To be done >> Turn the data below into a JSON list of strings, one string per line, and leave out any blank lines.
● ● ● ●
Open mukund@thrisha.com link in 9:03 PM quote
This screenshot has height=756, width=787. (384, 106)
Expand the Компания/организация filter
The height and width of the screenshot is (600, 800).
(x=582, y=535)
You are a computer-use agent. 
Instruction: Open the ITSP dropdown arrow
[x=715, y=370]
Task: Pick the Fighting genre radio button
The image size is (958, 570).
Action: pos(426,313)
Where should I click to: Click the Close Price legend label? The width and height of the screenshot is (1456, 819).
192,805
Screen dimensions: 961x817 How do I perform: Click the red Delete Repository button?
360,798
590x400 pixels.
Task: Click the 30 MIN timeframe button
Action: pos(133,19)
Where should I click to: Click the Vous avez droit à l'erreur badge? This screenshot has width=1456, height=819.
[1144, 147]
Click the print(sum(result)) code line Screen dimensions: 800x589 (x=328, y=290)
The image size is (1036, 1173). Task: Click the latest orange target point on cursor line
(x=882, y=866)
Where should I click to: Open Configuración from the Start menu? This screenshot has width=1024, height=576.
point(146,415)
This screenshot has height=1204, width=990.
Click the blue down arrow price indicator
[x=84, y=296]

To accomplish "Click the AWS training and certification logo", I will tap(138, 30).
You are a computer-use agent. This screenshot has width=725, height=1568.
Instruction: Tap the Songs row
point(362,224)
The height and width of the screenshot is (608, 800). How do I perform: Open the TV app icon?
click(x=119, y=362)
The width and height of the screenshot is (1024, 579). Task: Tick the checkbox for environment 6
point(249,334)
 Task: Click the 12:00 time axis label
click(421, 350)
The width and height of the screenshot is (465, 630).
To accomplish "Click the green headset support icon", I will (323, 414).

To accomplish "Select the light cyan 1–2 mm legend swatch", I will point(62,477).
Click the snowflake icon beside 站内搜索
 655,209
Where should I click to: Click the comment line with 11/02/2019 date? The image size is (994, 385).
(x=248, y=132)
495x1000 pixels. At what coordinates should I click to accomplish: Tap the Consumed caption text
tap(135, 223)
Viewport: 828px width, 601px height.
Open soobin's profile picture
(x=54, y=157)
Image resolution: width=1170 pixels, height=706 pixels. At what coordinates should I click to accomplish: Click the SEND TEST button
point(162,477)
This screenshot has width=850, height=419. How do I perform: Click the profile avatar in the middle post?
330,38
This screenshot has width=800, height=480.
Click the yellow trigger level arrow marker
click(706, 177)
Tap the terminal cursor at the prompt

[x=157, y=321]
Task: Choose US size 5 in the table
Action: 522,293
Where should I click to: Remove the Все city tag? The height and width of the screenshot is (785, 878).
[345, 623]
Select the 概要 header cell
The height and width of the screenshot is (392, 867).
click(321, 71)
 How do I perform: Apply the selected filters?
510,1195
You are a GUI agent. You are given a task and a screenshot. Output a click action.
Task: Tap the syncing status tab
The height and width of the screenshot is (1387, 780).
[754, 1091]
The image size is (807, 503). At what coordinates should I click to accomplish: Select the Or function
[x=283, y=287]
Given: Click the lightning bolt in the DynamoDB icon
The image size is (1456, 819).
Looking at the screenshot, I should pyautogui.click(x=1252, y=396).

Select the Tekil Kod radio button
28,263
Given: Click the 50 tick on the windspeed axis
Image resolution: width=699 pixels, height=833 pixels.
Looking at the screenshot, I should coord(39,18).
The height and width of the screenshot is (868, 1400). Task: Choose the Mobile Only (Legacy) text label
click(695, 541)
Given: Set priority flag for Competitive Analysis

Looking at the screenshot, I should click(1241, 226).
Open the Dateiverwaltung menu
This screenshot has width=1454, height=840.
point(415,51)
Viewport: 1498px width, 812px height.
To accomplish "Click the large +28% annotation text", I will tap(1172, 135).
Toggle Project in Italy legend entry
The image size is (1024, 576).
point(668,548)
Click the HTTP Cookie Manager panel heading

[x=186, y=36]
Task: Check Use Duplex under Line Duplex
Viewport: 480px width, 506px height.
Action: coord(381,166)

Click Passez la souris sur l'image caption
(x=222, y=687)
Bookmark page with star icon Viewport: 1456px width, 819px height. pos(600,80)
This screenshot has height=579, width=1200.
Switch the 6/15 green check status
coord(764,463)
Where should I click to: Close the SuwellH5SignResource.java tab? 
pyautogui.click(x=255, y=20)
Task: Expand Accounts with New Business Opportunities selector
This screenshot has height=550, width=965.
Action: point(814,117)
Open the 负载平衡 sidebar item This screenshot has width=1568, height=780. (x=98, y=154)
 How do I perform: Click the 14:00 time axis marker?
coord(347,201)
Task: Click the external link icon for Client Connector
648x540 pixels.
● ● ● ●
Solution to this exercise >>
[
  "Open mukund@thrisha.com link in 9:03 PM quote",
  "This screenshot has height=756, width=787. (384, 106)",
  "Expand the Компания/организация filter",
  "The height and width of the screenshot is (600, 800).",
  "(x=582, y=535)",
  "You are a computer-use agent. ",
  "Instruction: Open the ITSP dropdown arrow",
  "[x=715, y=370]",
  "Task: Pick the Fighting genre radio button",
  "The image size is (958, 570).",
  "Action: pos(426,313)",
  "Where should I click to: Click the Close Price legend label? The width and height of the screenshot is (1456, 819).",
  "192,805",
  "Screen dimensions: 961x817 How do I perform: Click the red Delete Repository button?",
  "360,798",
  "590x400 pixels.",
  "Task: Click the 30 MIN timeframe button",
  "Action: pos(133,19)",
  "Where should I click to: Click the Vous avez droit à l'erreur badge? This screenshot has width=1456, height=819.",
  "[1144, 147]",
  "Click the print(sum(result)) code line Screen dimensions: 800x589 (x=328, y=290)",
  "The image size is (1036, 1173). Task: Click the latest orange target point on cursor line",
  "(x=882, y=866)",
  "Where should I click to: Open Configuración from the Start menu? This screenshot has width=1024, height=576.",
  "point(146,415)",
  "This screenshot has height=1204, width=990.",
  "Click the blue down arrow price indicator",
  "[x=84, y=296]",
  "To accomplish \"Click the AWS training and certification logo\", I will tap(138, 30).",
  "You are a computer-use agent. This screenshot has width=725, height=1568.",
  "Instruction: Tap the Songs row",
  "point(362,224)",
  "The height and width of the screenshot is (608, 800). How do I perform: Open the TV app icon?",
  "click(x=119, y=362)",
  "The width and height of the screenshot is (1024, 579). Task: Tick the checkbox for environment 6",
  "point(249,334)",
  " Task: Click the 12:00 time axis label",
  "click(421, 350)",
  "The width and height of the screenshot is (465, 630).",
  "To accomplish \"Click the green headset support icon\", I will (323, 414).",
  "To accomplish \"Select the light cyan 1–2 mm legend swatch\", I will point(62,477).",
  "Click the snowflake icon beside 站内搜索",
  " 655,209",
  "Where should I click to: Click the comment line with 11/02/2019 date? The image size is (994, 385).",
  "(x=248, y=132)",
  "495x1000 pixels. At what coordinates should I click to accomplish: Tap the Consumed caption text",
  "tap(135, 223)",
  "Viewport: 828px width, 601px height.",
  "Open soobin's profile picture",
  "(x=54, y=157)",
  "Image resolution: width=1170 pixels, height=706 pixels. At what coordinates should I click to accomplish: Click the SEND TEST button",
  "point(162,477)",
  "This screenshot has width=850, height=419. How do I perform: Click the profile avatar in the middle post?",
  "330,38",
  "This screenshot has width=800, height=480.",
  "Click the yellow trigger level arrow marker",
  "click(706, 177)",
  "Tap the terminal cursor at the prompt",
  "[x=157, y=321]",
  "Task: Choose US size 5 in the table",
  "Action: 522,293",
  "Where should I click to: Remove the Все city tag? The height and width of the screenshot is (785, 878).",
  "[345, 623]",
  "Select the 概要 header cell",
  "The height and width of the screenshot is (392, 867).",
  "click(321, 71)",
  " How do I perform: Apply the selected filters?",
  "510,1195",
  "You are a GUI agent. You are given a task and a screenshot. Output a click action.",
  "Task: Tap the syncing status tab",
  "The height and width of the screenshot is (1387, 780).",
  "[754, 1091]",
  "The image size is (807, 503). At what coordinates should I click to accomplish: Select the Or function",
  "[x=283, y=287]",
  "Given: Click the lightning bolt in the DynamoDB icon",
  "The image size is (1456, 819).",
  "Looking at the screenshot, I should pyautogui.click(x=1252, y=396).",
  "Select the Tekil Kod radio button",
  "28,263",
  "Given: Click the 50 tick on the windspeed axis",
  "Image resolution: width=699 pixels, height=833 pixels.",
  "Looking at the screenshot, I should coord(39,18).",
  "The height and width of the screenshot is (868, 1400). Task: Choose the Mobile Only (Legacy) text label",
  "click(695, 541)",
  "Given: Set priority flag for Competitive Analysis",
  "Looking at the screenshot, I should click(1241, 226).",
  "Open the Dateiverwaltung menu",
  "This screenshot has width=1454, height=840.",
  "point(415,51)",
  "Viewport: 1498px width, 812px height.",
  "To accomplish \"Click the large +28% annotation text\", I will tap(1172, 135).",
  "Toggle Project in Italy legend entry",
  "The image size is (1024, 576).",
  "point(668,548)",
  "Click the HTTP Cookie Manager panel heading",
  "[x=186, y=36]",
  "Task: Check Use Duplex under Line Duplex",
  "Viewport: 480px width, 506px height.",
  "Action: coord(381,166)",
  "Click Passez la souris sur l'image caption",
  "(x=222, y=687)",
  "Bookmark page with star icon Viewport: 1456px width, 819px height. pos(600,80)",
  "This screenshot has height=579, width=1200.",
  "Switch the 6/15 green check status",
  "coord(764,463)",
  "Where should I click to: Close the SuwellH5SignResource.java tab? ",
  "pyautogui.click(x=255, y=20)",
  "Task: Expand Accounts with New Business Opportunities selector",
  "This screenshot has height=550, width=965.",
  "Action: point(814,117)",
  "Open the 负载平衡 sidebar item This screenshot has width=1568, height=780. (x=98, y=154)",
  " How do I perform: Click the 14:00 time axis marker?",
  "coord(347,201)",
  "Task: Click the external link icon for Client Connector",
  "648x540 pixels."
]